Data for the task START

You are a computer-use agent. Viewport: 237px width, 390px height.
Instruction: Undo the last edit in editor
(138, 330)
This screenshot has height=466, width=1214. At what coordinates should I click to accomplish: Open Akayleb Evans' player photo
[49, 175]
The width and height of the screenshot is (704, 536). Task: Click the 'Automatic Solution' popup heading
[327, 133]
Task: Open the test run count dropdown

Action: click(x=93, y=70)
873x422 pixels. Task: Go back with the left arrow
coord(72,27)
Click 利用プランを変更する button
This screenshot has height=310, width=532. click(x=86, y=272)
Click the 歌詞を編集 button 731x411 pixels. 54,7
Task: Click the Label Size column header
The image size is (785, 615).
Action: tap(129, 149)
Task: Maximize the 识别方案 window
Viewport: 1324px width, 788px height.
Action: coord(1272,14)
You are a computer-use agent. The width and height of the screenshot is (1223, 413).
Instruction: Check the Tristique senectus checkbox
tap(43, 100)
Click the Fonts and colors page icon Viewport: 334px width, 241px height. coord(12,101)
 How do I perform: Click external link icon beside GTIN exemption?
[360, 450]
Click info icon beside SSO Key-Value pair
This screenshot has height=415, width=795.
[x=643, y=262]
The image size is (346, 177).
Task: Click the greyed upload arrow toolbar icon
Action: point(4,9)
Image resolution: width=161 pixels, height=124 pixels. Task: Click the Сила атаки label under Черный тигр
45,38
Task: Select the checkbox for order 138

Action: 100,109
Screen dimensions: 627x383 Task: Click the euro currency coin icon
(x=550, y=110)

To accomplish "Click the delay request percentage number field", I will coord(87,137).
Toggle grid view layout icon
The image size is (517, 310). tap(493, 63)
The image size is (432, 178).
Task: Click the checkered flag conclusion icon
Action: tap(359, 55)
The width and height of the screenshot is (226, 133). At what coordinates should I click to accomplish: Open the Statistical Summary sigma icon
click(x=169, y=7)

Data for the task END

**Exercise**: Nothing in the records above may differ in your copy; retype them in full.

**Output for this task**:
You are a computer-use agent. Viewport: 237px width, 390px height.
Instruction: Undo the last edit in editor
(138, 330)
This screenshot has height=466, width=1214. At what coordinates should I click to accomplish: Open Akayleb Evans' player photo
[49, 175]
The width and height of the screenshot is (704, 536). Task: Click the 'Automatic Solution' popup heading
[327, 133]
Task: Open the test run count dropdown

Action: click(x=93, y=70)
873x422 pixels. Task: Go back with the left arrow
coord(72,27)
Click 利用プランを変更する button
This screenshot has height=310, width=532. click(x=86, y=272)
Click the 歌詞を編集 button 731x411 pixels. 54,7
Task: Click the Label Size column header
The image size is (785, 615).
Action: tap(129, 149)
Task: Maximize the 识别方案 window
Viewport: 1324px width, 788px height.
Action: coord(1272,14)
You are a computer-use agent. The width and height of the screenshot is (1223, 413).
Instruction: Check the Tristique senectus checkbox
tap(43, 100)
Click the Fonts and colors page icon Viewport: 334px width, 241px height. coord(12,101)
 How do I perform: Click external link icon beside GTIN exemption?
[360, 450]
Click info icon beside SSO Key-Value pair
This screenshot has height=415, width=795.
[x=643, y=262]
The image size is (346, 177).
Task: Click the greyed upload arrow toolbar icon
Action: point(4,9)
Image resolution: width=161 pixels, height=124 pixels. Task: Click the Сила атаки label under Черный тигр
45,38
Task: Select the checkbox for order 138

Action: 100,109
Screen dimensions: 627x383 Task: Click the euro currency coin icon
(x=550, y=110)

To accomplish "Click the delay request percentage number field", I will coord(87,137).
Toggle grid view layout icon
The image size is (517, 310). tap(493, 63)
The image size is (432, 178).
Task: Click the checkered flag conclusion icon
Action: tap(359, 55)
The width and height of the screenshot is (226, 133). At what coordinates should I click to accomplish: Open the Statistical Summary sigma icon
click(x=169, y=7)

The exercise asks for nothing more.